Araweelo News Network
Johannesburg(ANN)- Al-Qaeda’s North Africa branch has freed a South African man who was held hostage for six years in Mali and he is now back home, South Africa’s government announced Thursday.
Stephen McGown, who was released on Saturday, was the longest-held of a number of foreigners seized by extremists in Mali, where several armed groups roam the West African country’s north.
The extremists have made a fortune over the last decade abducting foreigners in the vast Sahel region and demanding enormous ransoms for their release.
McGown was kidnapped in 2011 at a hostel in Timbuktu, where he had been traveling as a tourist. He also has British citizenship.
South Africa’s minister for international relations, Maite Nkoana-Mashabane, said the government does not pay ransom in hostage situations.
McGown’s release follows that of Swedish national Johan Gustafsson, who was freed in late June after being kidnapped in November 2011. Swedish officials denied that a ransom had been paid, as other European governments have done to secure the release of their citizens in the Sahel.
In early July, McGown was included in a proof-of-life video released by the al-Qaeda-linked Nusrat al-Islam wal Muslimeen group in Mali. The video showed six foreign hostages shortly before French President Emmanuel Macron arrived for an anti-terror summit.
Gift of the Givers, a South African charity, had tried to secure the release of McGown and Gustafsson since 2015, sending a negotiator into remote parts of Mali and Niger. “We have reached a dead end,” Gift of the Givers said in a May 17 statement.

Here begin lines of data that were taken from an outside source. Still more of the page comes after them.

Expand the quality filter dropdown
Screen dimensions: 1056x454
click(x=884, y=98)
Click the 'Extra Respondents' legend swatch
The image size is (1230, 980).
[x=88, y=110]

Extremists are still believed to be holding a Colombian nun taken from Mali, an Australian doctor and a Romanian man seized at different times in Burkina Faso, and an American who was working with a nonprofit organization in Niger.
Extremists seized control of Mali’s north in 2012. While they were forced out of strongholds a year later by a French-led military intervention, terrorists continue to attack Malian and French soldiers and UN peacekeepers.
Five regional countries — Mali, Mauritania, Niger, Burkina Faso and Chad — have now joined in a 5,000-strong multinational military force against the extremists.